In Tombstone, Arizona, there is a cemetery dating from cowboy days called Boot Hill. On one of the grave-markers is scrawled the following inscription:
Here lies Les More.
He took three slugs
From a fourty-four.
No less, no more.
Have you ever thought about what you would like carved or inscribed on your tombstone? How about what the preacher will say during the eulogy at your grave-side? Or, have you considered your obituary, what you would like the newspapers to report at the time of your death?
The death of Saul
I have recently been studying David’s lament over the death of Saul recorded in 2 Samuel 1:17-27. David eulogizes Saul for being a warrior, for possessing great physical prowess and beauty, and for physically and economically caring for the nation of Israel.
Verse 23 tells us that both Saul and his son Jonathan were lovely to the eye, that is, they had physical grandeur. Saul and his son could run fast (faster than eagles!), and they were strong (stronger than lions!). Many people would look at the characteristics and accomplishments of Saul and regard them as both valuable and honorable. But wait a minute — something is missing. Something is not right about this eulogy!

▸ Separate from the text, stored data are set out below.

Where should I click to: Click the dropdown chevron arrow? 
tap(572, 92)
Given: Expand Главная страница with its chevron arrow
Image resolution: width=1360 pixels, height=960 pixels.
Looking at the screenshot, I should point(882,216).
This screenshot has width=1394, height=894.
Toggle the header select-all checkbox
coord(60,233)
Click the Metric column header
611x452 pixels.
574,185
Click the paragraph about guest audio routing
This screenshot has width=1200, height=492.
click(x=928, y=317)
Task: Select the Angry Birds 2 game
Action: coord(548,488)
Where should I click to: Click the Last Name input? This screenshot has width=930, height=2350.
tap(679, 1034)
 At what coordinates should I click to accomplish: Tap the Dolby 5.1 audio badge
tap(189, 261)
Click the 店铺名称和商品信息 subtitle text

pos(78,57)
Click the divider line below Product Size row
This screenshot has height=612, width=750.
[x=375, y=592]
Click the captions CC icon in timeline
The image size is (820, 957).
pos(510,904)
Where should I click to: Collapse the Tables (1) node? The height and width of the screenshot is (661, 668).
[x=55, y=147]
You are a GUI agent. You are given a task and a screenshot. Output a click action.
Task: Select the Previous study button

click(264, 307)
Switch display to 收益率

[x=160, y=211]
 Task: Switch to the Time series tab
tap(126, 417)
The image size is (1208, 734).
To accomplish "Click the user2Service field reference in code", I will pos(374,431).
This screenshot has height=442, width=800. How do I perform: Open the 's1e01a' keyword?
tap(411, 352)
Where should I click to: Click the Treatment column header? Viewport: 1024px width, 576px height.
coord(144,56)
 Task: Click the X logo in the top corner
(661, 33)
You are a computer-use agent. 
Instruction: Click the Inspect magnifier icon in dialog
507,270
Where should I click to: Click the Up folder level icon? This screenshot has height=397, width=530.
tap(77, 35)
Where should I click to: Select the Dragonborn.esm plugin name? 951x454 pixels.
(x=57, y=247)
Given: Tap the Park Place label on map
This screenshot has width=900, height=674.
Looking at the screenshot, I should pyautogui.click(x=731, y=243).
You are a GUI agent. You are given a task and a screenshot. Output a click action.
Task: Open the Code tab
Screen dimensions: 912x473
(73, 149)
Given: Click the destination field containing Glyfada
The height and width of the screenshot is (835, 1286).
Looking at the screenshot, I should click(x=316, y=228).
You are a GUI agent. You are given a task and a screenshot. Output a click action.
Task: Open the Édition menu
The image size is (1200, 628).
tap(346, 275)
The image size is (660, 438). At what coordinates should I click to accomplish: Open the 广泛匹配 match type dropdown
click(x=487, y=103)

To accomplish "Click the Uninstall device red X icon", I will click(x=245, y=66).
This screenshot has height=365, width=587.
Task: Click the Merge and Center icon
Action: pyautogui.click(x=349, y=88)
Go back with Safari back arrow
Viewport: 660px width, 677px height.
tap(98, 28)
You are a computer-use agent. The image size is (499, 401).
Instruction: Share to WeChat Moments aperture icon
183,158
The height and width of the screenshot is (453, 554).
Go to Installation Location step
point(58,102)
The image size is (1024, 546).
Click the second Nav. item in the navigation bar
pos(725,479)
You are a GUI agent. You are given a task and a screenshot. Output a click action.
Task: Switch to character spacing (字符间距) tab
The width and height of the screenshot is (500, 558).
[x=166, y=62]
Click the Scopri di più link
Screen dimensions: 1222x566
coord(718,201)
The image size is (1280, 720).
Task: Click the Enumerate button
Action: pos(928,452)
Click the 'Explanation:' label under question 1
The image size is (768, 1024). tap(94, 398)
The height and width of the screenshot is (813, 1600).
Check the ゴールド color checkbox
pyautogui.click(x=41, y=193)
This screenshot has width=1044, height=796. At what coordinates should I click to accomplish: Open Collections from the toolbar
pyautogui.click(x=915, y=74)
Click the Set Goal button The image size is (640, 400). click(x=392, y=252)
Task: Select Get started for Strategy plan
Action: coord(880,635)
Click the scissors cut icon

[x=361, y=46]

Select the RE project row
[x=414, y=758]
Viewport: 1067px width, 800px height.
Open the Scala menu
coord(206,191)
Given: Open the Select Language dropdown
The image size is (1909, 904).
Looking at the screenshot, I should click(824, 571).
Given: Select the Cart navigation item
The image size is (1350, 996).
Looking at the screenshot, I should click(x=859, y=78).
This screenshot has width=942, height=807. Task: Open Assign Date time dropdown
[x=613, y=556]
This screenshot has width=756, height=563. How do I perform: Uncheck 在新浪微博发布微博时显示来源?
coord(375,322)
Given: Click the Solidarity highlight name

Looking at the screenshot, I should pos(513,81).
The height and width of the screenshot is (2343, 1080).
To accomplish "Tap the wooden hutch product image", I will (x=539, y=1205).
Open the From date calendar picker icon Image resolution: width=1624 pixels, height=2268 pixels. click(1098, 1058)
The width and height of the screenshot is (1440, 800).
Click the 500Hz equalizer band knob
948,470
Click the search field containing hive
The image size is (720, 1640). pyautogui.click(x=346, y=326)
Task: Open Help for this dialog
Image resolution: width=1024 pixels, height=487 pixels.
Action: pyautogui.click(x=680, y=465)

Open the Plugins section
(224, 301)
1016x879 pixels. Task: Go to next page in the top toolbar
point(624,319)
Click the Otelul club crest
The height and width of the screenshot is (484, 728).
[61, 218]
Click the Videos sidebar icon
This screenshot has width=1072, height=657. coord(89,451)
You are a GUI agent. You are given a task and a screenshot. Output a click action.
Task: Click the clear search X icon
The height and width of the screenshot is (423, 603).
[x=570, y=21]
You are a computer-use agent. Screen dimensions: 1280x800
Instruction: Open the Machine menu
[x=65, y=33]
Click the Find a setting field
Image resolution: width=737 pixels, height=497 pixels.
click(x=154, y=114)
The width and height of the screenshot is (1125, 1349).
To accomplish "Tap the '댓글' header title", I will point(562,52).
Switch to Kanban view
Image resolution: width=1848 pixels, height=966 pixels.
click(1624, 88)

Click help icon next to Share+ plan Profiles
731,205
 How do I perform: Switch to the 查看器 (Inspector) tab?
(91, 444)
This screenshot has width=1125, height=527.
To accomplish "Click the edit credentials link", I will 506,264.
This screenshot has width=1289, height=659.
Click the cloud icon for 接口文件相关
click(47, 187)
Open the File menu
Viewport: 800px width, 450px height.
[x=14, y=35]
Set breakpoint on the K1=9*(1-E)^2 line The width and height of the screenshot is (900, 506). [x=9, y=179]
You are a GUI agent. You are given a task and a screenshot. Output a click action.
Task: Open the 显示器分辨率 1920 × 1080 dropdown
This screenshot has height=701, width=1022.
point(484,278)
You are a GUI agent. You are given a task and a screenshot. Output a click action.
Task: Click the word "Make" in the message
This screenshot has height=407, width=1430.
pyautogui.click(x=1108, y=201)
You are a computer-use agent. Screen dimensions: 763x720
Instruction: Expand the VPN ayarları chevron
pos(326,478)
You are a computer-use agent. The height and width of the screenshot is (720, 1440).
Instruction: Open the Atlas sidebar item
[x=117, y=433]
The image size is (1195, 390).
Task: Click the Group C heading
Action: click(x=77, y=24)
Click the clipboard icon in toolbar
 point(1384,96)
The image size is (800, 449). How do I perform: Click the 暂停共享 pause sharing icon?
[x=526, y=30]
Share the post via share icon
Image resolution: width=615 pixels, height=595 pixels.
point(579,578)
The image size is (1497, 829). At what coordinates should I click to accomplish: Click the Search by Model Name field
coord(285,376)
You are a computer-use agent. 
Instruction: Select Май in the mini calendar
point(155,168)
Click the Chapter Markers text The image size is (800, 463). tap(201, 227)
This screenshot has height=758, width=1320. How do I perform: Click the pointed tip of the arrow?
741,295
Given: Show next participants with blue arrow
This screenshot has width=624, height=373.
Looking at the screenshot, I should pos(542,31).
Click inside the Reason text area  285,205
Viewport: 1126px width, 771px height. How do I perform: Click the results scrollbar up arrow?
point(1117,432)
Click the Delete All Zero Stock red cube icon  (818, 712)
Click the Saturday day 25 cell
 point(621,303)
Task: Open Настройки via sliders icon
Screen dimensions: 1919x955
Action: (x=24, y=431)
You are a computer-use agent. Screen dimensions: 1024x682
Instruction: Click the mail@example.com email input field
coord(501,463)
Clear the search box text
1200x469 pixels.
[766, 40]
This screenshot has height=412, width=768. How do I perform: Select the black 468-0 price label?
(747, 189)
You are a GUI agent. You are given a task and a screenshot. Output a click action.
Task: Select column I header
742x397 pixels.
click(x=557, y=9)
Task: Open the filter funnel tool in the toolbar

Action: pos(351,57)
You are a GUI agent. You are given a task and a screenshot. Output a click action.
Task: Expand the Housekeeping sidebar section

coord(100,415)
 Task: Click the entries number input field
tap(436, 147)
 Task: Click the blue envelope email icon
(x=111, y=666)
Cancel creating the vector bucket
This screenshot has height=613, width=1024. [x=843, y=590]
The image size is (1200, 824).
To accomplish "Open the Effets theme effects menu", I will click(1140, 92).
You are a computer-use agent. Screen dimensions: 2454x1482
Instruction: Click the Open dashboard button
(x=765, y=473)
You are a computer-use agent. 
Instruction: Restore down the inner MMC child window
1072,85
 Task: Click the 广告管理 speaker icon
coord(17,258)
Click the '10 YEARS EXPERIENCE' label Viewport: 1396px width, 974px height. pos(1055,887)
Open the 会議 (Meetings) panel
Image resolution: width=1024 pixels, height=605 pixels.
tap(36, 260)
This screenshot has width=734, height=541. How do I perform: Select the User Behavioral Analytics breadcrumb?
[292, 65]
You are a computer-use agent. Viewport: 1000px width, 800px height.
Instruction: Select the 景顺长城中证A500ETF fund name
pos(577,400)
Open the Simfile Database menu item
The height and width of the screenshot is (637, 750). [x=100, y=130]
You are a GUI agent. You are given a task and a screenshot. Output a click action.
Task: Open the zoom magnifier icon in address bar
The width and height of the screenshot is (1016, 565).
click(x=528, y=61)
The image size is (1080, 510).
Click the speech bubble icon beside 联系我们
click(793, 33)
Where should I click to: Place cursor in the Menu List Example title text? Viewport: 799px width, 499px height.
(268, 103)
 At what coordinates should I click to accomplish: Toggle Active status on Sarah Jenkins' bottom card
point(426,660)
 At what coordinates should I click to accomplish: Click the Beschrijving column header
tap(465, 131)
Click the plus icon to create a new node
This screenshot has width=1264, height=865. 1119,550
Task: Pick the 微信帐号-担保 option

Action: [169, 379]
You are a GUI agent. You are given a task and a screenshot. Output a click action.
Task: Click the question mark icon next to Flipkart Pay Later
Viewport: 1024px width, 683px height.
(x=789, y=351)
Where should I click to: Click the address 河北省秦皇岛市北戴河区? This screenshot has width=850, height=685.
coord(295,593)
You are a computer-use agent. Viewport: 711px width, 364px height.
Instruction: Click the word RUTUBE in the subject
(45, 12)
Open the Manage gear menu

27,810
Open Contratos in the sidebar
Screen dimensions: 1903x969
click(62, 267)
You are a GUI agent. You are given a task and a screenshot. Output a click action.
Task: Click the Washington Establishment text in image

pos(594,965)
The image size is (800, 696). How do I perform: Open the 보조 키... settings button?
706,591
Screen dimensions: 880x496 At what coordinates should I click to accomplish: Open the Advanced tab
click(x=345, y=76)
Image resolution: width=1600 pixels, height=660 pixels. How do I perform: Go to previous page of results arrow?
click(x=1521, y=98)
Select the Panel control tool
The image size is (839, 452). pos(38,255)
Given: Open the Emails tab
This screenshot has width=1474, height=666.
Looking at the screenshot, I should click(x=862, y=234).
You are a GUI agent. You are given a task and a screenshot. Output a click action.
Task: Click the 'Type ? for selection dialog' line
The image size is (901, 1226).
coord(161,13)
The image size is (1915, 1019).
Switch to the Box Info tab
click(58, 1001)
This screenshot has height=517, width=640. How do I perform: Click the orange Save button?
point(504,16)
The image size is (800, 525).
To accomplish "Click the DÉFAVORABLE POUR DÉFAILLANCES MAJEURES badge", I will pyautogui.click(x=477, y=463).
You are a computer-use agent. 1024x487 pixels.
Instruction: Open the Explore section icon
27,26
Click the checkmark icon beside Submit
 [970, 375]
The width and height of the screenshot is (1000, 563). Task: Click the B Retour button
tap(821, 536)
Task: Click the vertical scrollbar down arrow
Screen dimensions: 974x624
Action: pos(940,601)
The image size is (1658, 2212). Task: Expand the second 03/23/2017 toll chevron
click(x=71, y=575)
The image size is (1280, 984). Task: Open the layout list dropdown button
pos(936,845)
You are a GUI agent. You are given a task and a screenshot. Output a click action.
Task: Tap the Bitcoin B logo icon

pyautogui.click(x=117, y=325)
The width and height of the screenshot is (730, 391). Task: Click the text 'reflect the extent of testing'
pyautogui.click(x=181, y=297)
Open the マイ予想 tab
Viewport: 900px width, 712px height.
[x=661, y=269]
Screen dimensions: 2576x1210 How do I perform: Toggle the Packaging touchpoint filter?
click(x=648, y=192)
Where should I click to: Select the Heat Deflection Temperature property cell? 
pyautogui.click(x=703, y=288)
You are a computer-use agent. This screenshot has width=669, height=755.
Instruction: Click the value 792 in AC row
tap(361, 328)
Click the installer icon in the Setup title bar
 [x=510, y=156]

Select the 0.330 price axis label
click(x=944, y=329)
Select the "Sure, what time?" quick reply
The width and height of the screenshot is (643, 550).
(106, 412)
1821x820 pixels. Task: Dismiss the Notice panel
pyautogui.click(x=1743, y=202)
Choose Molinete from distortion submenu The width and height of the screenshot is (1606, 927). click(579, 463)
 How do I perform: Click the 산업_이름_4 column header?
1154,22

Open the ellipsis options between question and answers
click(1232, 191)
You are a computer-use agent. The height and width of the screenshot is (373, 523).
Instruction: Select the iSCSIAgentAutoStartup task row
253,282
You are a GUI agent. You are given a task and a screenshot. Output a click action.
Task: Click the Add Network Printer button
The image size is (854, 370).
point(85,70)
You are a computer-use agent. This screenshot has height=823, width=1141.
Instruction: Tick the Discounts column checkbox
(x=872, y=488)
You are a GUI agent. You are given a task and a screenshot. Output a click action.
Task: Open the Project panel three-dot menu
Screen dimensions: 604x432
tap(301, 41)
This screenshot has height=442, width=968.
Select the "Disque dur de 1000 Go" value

Yes, Saul may have been a great warrior, but did he wield the sword of the Word of God? He may have been swifter than an eagle, but did he carry the good news of the Word of God? Yes, Saul may have been stronger than a lion, but did he share the good news of the Lion of Judah?
Although the world would see this passage as a wonderful epitaph to a mighty man, it is really hollow and empty. Where was the godliness, the holiness, the humility, and the integrity? David’s hymn is simply a worldly and vain eulogy.
Frankly, it sounds like so many funeral sermons today. How many funerals have you been to in which the pastor praises a good man who took care of his family; a really nice guy. He was (perhaps) a great athlete when he was young; he had a zest for life; he was a good worker; and so forth.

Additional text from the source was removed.